### Exercise
Using the records below, copy exactly the part that opens with the line holding "Open the left compass dial gauge" and closes with the line holding "The height and width of the screenshot is (206, 505).", minus the pictures.

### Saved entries

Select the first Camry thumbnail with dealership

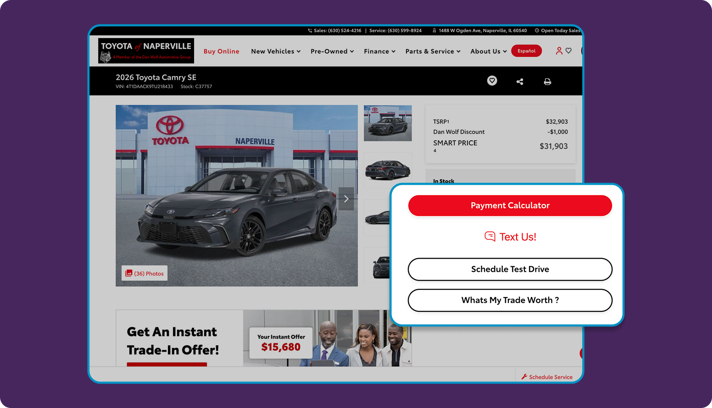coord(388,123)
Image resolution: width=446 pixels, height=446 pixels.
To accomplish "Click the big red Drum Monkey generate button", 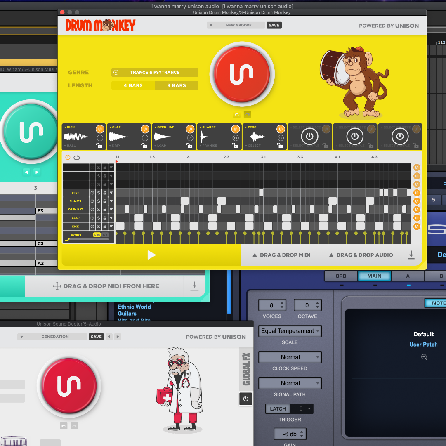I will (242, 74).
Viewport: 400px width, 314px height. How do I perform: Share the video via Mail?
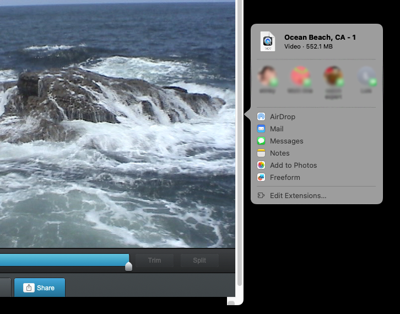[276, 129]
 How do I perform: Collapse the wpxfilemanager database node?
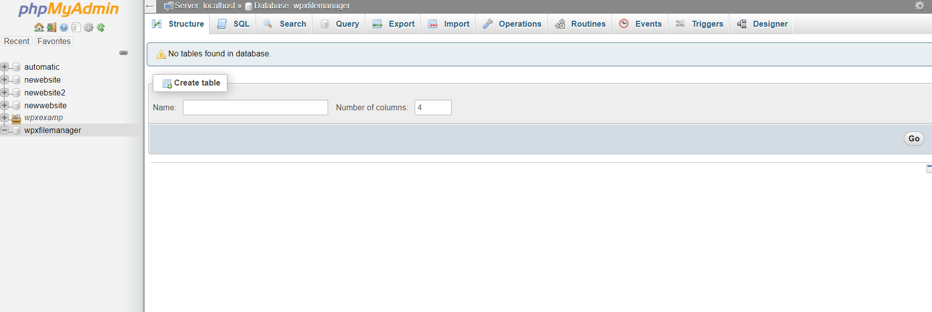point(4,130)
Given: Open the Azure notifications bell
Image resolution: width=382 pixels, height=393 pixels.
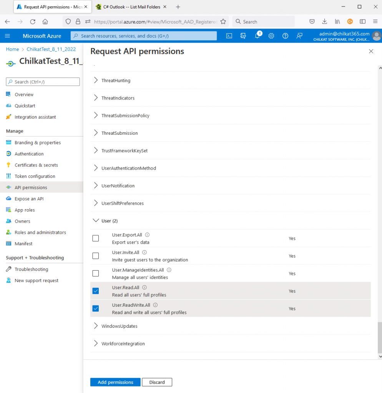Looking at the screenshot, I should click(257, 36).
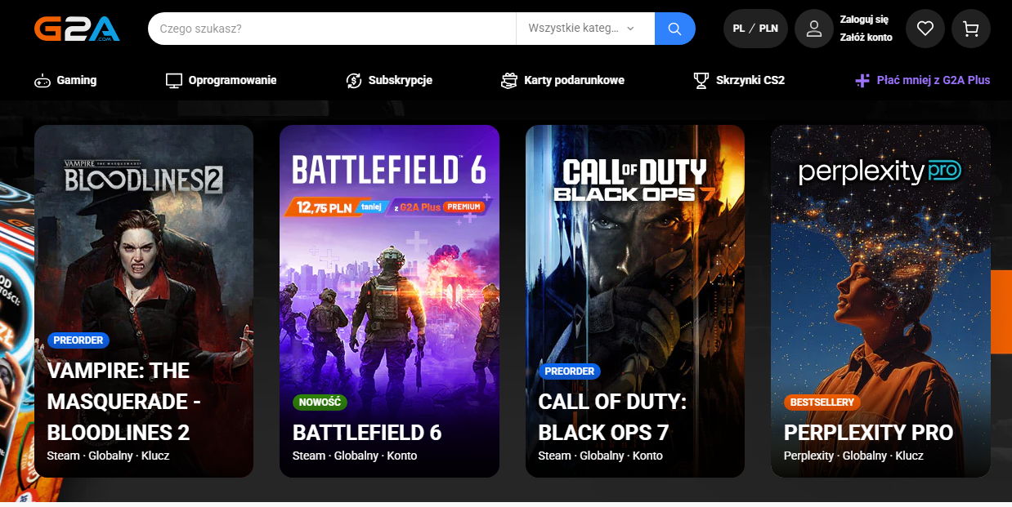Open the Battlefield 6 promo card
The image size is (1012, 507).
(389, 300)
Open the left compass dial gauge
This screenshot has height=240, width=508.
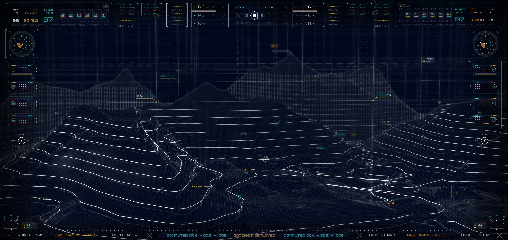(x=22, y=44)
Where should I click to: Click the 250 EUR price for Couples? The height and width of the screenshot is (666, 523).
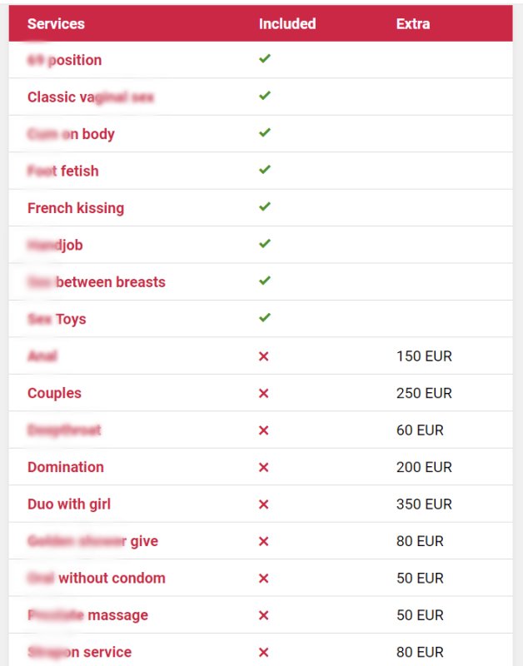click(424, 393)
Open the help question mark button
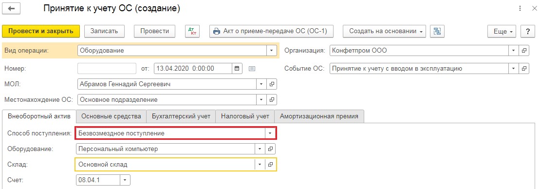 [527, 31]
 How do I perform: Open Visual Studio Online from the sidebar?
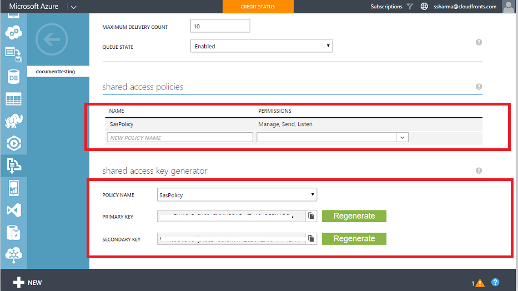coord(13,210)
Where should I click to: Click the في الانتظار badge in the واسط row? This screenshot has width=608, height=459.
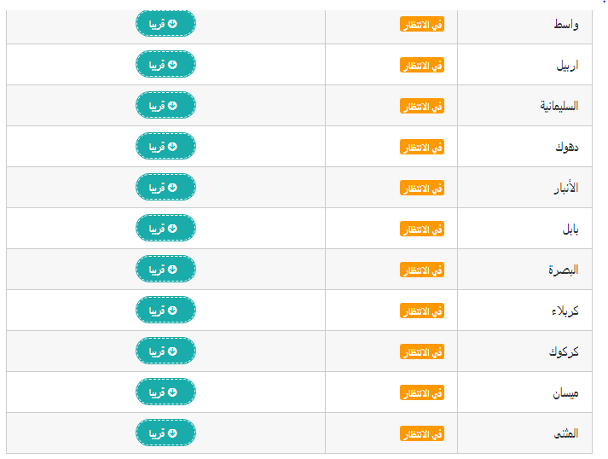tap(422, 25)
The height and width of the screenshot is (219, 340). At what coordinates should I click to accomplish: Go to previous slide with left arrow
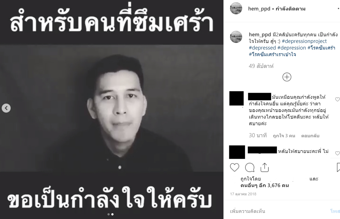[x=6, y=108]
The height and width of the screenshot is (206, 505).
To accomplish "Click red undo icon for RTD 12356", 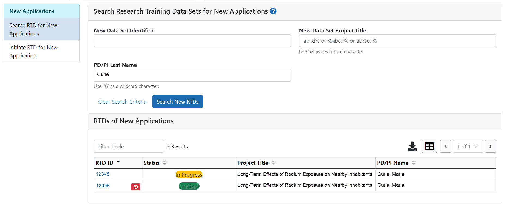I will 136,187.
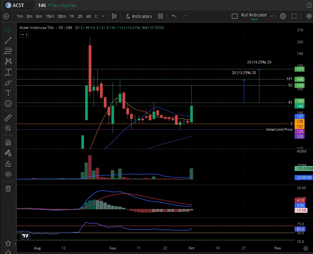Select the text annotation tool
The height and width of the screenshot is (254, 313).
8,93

--

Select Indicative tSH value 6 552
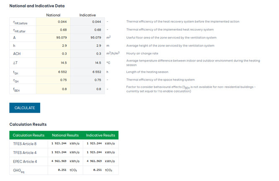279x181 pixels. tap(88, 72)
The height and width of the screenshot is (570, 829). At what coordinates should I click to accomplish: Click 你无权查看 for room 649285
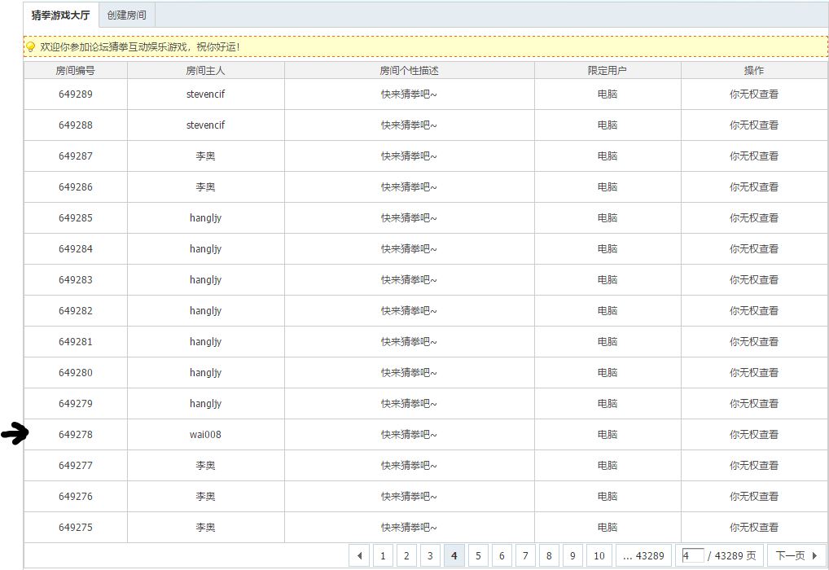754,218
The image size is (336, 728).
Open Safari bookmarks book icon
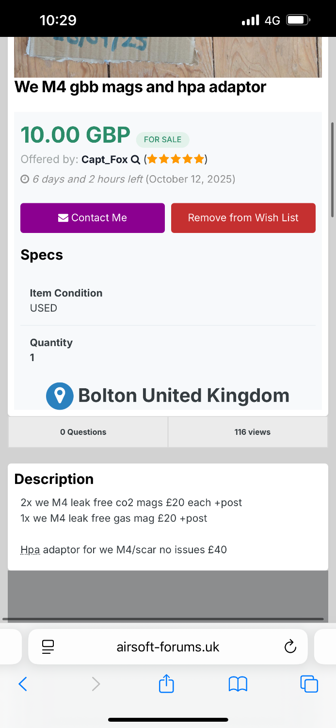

### Result for this exercise
Open the left compass dial gauge
This screenshot has height=240, width=508.
(x=22, y=44)
Where should I click to: Click the 250 EUR price for Couples? The height and width of the screenshot is (666, 523).
click(424, 393)
Open the help question mark button
 [527, 31]
 How do I perform: Open Visual Studio Online from the sidebar?
coord(13,210)
Where should I click to: Click the في الانتظار badge in the واسط row? This screenshot has width=608, height=459.
tap(422, 25)
The height and width of the screenshot is (219, 340). At what coordinates should I click to accomplish: Go to previous slide with left arrow
[x=6, y=108]
The height and width of the screenshot is (206, 505).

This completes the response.